Football fans can laugh off Marshall as just another egotistical wide receiver trying to get some face time on national television with yet another outlandish end zone celebration.

Nobody was laughing when Smith and Carlos raised their gloves in protest.

It was 1968, a tumultuous time in America's racial past. Martin Luther King Jr. had been assassinated just a few months earlier, there were race riots in major cities, and a man who once vowed to keep the South segregated forever was running a strong third-party campaign for president.

The United States and the Soviet Union were still locked in the Cold War, and their athletes would meet in the Olympics in Mexico City to battle for athletic supremacy. America almost had to do so without its black stars, who came close to boycotting the games after a young sociology professor, Dr. Harry Edwards, urged them to stay home because of worsening racial tensions.

"We're not trying to lose the Olympics for the Americans," Edwards told the New York Times at the time. "What happens to them is immaterial. But it's time for the black people to stand up as men and women and refuse to be utilized as performing animals for a little extra dog food."

There was no boycott, and Smith ran to a gold medal in the 200 in world record time. Carlos finished third, and the two were soon on their way to the medals podium.

Accounts vary between Smith and Carlos as to exactly who suggested what and how their silent protest came to be. But as the familiar strains of the national anthem began to play, Smith was at the top of the podium with a gloved right hand clenched aloft, while Carlos was behind him with his left arm in the same pose.

The images of the two black men in defiant poses struck fear in some. They might had been calmed if they had known Smith was furiously reciting the Lord's Prayer while his head was down.

"That was the longest national anthem in the world," he said. "I think they put a couple more verses in it. I just kept praying."

The repercussions came quickly.

Prodded by IOC chief Avery Brundage, the U.S. Olympic Committee expelled Smith and Carlos from the games and sent them home. Though many in the black community sympathized, they were vilified by most in the United States for being disrespectful to their country and to the national anthem.

But attitudes softened as the years went by and racial relations gradually improved. There's now a statue of the two men in their iconic pose at San Jose State University, and they were celebrated earlier this year on ESPN.

Smith, who went on to become a college professor, is now 64 and the man who looked so menacing 40 years ago is a doting grandfather of 11. Carlos is a high school counselor in Palm Springs and the grandfather of 16 himself.

Neither was watching Thursday night when Marshall began pulling out a white glove he had colored half black, only to be dissuaded from putting it on by teammate Brandon Stokley, who was afraid the Broncos would be penalized and lose the game.

Both, though, understood the gesture and appreciated what it meant.

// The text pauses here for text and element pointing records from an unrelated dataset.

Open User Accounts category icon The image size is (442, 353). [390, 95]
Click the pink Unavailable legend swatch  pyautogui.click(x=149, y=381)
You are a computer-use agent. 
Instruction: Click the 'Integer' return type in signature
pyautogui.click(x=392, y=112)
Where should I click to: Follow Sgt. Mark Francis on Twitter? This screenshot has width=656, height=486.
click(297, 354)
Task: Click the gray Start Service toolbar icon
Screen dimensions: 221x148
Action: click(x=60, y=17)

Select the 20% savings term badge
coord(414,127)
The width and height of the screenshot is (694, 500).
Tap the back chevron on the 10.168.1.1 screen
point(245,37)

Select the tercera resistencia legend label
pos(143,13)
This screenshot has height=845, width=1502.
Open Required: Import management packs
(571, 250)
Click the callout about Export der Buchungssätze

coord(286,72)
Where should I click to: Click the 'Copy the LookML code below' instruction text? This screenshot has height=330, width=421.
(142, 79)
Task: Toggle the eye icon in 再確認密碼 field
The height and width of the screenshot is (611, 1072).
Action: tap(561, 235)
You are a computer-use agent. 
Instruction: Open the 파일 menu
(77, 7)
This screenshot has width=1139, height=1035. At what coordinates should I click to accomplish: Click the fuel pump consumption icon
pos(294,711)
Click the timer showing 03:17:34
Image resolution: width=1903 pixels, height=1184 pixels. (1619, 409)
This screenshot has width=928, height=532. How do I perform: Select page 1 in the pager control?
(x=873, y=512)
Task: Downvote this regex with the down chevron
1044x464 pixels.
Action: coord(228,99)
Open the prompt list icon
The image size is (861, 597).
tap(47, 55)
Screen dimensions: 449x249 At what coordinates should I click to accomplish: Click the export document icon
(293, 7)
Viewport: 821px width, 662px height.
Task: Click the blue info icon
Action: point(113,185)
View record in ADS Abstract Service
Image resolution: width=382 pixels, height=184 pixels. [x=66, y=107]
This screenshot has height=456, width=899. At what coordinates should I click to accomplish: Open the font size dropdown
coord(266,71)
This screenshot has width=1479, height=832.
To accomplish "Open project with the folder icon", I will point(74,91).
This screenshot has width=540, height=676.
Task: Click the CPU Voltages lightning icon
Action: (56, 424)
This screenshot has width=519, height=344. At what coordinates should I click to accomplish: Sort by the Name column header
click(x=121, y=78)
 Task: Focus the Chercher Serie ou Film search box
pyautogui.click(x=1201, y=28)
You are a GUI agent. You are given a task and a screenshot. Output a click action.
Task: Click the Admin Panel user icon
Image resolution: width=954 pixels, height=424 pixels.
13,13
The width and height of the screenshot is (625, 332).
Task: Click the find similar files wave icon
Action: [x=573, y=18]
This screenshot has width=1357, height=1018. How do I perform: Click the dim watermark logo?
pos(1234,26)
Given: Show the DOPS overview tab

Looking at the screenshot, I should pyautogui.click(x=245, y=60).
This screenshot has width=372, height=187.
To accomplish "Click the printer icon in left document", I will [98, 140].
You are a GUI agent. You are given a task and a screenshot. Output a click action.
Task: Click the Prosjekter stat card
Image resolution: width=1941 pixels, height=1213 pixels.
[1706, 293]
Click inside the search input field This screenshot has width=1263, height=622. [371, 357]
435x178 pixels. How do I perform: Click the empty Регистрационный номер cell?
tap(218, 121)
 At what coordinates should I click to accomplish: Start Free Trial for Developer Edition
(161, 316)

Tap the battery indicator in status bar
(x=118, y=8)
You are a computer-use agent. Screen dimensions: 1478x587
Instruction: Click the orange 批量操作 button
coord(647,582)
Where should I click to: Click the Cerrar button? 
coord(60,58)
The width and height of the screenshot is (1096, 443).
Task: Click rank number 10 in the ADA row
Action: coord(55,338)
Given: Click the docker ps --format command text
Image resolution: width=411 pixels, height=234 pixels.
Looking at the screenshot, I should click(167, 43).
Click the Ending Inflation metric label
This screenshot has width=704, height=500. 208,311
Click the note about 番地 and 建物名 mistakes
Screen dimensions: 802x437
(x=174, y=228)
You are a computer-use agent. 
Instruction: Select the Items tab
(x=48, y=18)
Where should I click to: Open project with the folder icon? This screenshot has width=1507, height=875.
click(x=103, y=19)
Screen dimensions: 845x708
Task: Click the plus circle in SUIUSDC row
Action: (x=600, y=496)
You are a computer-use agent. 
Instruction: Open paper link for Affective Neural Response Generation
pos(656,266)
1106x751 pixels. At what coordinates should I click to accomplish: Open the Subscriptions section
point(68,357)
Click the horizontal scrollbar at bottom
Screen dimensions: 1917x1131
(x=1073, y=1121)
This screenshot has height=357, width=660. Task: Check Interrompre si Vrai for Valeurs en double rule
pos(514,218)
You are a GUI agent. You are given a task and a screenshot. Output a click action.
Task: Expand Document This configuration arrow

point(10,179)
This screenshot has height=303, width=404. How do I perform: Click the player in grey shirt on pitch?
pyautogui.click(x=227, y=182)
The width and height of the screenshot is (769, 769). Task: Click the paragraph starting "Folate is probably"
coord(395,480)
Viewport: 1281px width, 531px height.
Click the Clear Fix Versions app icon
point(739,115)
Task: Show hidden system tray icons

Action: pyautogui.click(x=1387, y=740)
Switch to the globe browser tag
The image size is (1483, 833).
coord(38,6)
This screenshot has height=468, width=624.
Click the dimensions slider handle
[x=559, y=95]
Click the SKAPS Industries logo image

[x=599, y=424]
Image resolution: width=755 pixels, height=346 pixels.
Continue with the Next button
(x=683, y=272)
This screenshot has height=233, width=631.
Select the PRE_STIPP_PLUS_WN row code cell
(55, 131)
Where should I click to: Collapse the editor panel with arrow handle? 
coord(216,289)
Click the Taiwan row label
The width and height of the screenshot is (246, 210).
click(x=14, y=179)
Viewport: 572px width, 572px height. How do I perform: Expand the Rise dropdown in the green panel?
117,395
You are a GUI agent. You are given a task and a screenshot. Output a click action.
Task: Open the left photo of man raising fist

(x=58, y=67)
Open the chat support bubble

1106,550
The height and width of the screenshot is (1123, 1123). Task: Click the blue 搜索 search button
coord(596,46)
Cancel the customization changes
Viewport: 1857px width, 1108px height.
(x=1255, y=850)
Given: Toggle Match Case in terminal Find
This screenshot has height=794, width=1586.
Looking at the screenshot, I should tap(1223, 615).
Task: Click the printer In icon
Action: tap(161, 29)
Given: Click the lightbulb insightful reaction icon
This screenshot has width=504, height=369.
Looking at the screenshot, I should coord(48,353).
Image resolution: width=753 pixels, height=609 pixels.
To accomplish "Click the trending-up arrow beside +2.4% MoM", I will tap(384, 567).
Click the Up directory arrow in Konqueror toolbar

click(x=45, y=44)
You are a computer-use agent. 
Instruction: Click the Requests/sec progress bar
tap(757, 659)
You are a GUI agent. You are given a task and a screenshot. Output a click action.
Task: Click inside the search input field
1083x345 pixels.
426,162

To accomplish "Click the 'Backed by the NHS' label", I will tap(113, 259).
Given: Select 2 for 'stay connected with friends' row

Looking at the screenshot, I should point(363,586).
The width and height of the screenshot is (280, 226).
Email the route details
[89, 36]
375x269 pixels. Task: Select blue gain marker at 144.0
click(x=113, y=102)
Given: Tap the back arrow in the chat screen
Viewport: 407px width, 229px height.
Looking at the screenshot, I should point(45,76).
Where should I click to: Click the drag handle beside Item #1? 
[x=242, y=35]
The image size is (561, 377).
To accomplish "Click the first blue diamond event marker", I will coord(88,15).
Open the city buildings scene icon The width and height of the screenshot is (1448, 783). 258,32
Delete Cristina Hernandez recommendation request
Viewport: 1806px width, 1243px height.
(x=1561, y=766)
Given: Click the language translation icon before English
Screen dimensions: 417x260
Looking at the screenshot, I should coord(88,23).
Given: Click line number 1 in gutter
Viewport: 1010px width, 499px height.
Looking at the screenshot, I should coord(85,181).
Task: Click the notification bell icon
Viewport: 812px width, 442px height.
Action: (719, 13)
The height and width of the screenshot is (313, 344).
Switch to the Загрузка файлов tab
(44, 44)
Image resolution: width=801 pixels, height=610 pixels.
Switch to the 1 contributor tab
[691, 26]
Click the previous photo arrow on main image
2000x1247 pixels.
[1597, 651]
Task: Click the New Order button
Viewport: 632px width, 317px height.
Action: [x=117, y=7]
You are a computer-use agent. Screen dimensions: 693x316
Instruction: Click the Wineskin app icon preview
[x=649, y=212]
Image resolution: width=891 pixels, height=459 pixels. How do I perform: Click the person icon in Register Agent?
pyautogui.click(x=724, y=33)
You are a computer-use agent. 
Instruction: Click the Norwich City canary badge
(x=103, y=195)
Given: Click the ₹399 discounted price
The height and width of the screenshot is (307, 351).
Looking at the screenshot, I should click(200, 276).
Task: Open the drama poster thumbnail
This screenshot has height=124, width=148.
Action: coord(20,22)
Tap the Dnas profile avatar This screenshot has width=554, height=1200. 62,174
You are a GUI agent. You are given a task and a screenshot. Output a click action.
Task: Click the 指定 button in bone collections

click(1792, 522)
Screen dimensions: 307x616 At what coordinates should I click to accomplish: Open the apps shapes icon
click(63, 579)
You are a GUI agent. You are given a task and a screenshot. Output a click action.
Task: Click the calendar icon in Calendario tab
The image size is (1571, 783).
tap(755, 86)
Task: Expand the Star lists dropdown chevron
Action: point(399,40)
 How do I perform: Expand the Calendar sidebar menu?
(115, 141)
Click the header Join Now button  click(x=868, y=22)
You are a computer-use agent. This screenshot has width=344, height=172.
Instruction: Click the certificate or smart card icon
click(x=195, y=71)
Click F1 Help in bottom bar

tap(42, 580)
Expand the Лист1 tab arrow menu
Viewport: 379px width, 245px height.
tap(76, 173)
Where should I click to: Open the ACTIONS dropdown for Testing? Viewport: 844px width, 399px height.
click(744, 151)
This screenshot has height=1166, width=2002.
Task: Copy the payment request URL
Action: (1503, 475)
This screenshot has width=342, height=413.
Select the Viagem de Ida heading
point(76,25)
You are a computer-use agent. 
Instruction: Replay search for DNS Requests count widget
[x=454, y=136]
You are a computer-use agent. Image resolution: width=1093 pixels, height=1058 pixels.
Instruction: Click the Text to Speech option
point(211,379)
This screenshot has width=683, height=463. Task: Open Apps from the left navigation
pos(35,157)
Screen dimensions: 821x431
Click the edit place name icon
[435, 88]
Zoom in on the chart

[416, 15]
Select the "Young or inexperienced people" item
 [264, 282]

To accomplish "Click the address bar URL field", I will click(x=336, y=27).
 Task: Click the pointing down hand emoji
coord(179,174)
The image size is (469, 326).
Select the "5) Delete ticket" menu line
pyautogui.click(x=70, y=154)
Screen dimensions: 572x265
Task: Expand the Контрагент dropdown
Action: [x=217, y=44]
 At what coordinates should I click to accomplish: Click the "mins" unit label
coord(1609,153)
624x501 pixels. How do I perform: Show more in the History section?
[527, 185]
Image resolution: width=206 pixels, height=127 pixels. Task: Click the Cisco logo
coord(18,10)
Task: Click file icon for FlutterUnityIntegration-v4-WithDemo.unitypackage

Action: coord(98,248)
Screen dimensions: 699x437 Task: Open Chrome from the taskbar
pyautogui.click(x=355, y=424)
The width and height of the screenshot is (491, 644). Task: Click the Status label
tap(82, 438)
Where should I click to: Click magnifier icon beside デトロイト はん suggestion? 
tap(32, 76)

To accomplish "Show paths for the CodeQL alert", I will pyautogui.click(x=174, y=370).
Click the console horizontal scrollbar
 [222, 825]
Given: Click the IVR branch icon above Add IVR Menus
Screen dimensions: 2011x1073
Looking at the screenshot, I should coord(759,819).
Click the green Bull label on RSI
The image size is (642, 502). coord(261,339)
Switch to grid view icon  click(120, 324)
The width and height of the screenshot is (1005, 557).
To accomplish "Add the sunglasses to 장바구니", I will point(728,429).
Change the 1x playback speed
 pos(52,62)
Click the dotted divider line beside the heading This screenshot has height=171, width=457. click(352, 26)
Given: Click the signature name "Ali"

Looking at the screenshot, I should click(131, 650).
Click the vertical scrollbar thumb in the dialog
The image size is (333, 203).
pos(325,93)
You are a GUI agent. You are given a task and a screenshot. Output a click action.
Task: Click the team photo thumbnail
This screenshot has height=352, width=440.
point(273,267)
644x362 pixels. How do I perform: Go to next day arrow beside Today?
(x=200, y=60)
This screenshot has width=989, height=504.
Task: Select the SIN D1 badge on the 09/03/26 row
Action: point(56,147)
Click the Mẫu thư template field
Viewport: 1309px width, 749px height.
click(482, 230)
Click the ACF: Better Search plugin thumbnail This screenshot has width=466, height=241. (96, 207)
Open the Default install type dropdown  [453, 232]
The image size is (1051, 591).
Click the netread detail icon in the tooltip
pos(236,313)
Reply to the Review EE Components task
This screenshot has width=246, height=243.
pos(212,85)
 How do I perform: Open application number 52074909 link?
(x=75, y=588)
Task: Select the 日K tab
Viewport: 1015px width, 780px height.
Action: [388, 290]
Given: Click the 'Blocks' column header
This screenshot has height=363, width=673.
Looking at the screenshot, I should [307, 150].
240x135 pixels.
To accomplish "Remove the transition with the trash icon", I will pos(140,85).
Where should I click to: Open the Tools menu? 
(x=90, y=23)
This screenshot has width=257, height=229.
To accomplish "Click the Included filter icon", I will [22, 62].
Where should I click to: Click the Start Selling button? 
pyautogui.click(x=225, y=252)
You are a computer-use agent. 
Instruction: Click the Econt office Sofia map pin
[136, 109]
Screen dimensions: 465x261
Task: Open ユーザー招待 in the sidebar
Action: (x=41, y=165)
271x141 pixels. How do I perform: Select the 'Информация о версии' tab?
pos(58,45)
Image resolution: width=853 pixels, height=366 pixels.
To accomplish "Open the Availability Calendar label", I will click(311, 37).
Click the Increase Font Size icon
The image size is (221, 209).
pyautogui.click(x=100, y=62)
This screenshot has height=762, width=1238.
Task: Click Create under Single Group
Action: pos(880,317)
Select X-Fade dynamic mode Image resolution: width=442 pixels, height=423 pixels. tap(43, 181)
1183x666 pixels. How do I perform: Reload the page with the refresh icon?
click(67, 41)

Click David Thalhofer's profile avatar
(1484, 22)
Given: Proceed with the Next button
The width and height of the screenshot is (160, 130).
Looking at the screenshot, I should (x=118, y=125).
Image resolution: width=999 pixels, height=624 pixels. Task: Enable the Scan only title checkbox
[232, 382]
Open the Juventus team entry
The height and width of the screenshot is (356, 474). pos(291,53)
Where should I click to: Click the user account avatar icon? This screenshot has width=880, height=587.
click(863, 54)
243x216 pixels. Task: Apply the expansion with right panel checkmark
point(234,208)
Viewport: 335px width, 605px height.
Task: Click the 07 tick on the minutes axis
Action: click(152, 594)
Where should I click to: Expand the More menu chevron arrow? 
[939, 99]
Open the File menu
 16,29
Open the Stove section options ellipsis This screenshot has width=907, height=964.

"He had the right idea in terms of what he was attempting to do," Carlos said. "We've come full circle to the point where so many white people in America can say I put my trust in a black man for the presidency."

The fact Marshall could attempt a statement so different in spirit than the one made 40 years ago is a tribute to how far the country has come.

And the fact that America could elect a black president is a tribute to those who took a stand before him.

"I'm sure we both have a little smile that we may have encouraged him (Obama) in some way," Carlos said. "I would say the vision he saw as a young kid of us on the stand had to stay in his mind. He could say, yes, I can challenge the system to run for president and be successful."

Obama was successful, in an election that stirred deep emotions in the hearts of both men.

Meanwhile, 40 years later, a silent moment in Mexico City is still being heard.